Arte ed integrazione per la rifondazione
Gli “Scugnizzi” trasformano un ex carcere in luogo di aggregazione, spettacoli ed intrattenimento
Nel cuore di Napoli, partendo da piazza Dante ed “arrampicandosi” tra scalinate, palazzi e vicoletti si scorge tra antiche mura lo “Scugnizzo liberato”. Nato come monastero nel XVI secolo e trasformato in carcere minorile nel secondo dopoguerra, oggi la struttura è stata sottratta all’incuria e all’abbandono grazie all’impegno di cittadini e attivisti che lo hanno convertito in un centro di aggregazione e di integrazione, punto di riferimento per la collettività.
Varcate le porte dell’antico convento, si resta stupiti dell’immensità degli spazi e del gigantesco cortile interno, situato al centro della struttura e fulcro di numerose attività, quali laboratori di musica e di teatro, corsi di danza popolare e sportello di assistenza legale gratuita. Uno dei numerosi pensieri che mi assalì nel corso della mia prima visita allo “Scugnizzo” è stato di come sia possibile che un luogo così maestoso ed ampio per molti anni sia stato sottratto ad un quartiere così popolato come Montesanto, dove si ammassano case su case, in cui i residenti non hanno alternative di dove passare il tempo libero se non in strada.
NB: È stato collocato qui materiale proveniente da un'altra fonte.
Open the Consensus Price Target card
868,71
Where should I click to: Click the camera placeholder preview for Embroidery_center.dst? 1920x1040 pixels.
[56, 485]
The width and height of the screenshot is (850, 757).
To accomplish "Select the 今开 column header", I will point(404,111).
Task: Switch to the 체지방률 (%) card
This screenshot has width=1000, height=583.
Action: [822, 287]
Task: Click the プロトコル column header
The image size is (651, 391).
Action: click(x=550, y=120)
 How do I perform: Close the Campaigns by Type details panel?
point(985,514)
Siamo qui, per un concerto: si esibisce un gruppo napoletano, “la Maschera”. Non sono spinto da chissà quale entusiasmo di entrare in un luogo autogestito. Dopo pochi minuti devo ricredermi e i miei pregiudizi vengono meno; in quel cortile, dove per l’occasione è stato allestito un grande palco, sono investito pienamente da quei sani valori che un gruppo così coraggioso e propositivo quotidianamente, con costanza e passione, trasmettono in ogni attività che svolgono.
Tra questi sani valori, spicca quello secondo cui non conta il colore della pelle, la lingua parlata, o l’età, qualunque individuo sarà sempre ascoltato e la sua opinione presa in considerazione durante le numerose assemblee dove viene organizzata la vita allo “Scugnizzo”. Assemblee durante le quali i partecipanti si dispongono in forma circolare e discutono di: punti generici di carattere organizzativo, mantenimento degli spazi, esigenze delle varie attività.
La partecipazione può essere delle più varie, nello spazio liberato le persone possono semplicemente venire per fare nuove conoscenze o trascorrere una serata in compagnia, così come possono mettere a disposizione le proprie competenze e capacità al servizio di tutti.
Se in circa quattro anni, un luogo destinato all’incuria ed all’abbandono è stato rivitalizzato, divenendo cuore pulsante di un intero quartiere, il merito è di tutti coloro che hanno dedicato e continuano a prestare il loro tempo in un progetto tanto difficile, ma che giorno dopo giorno si concretizza sempre maggiormente. Grazie a questi ragazzi e ragazze muri che prima “imprigionavano” sogni, ora sono teatro di vita e speranza.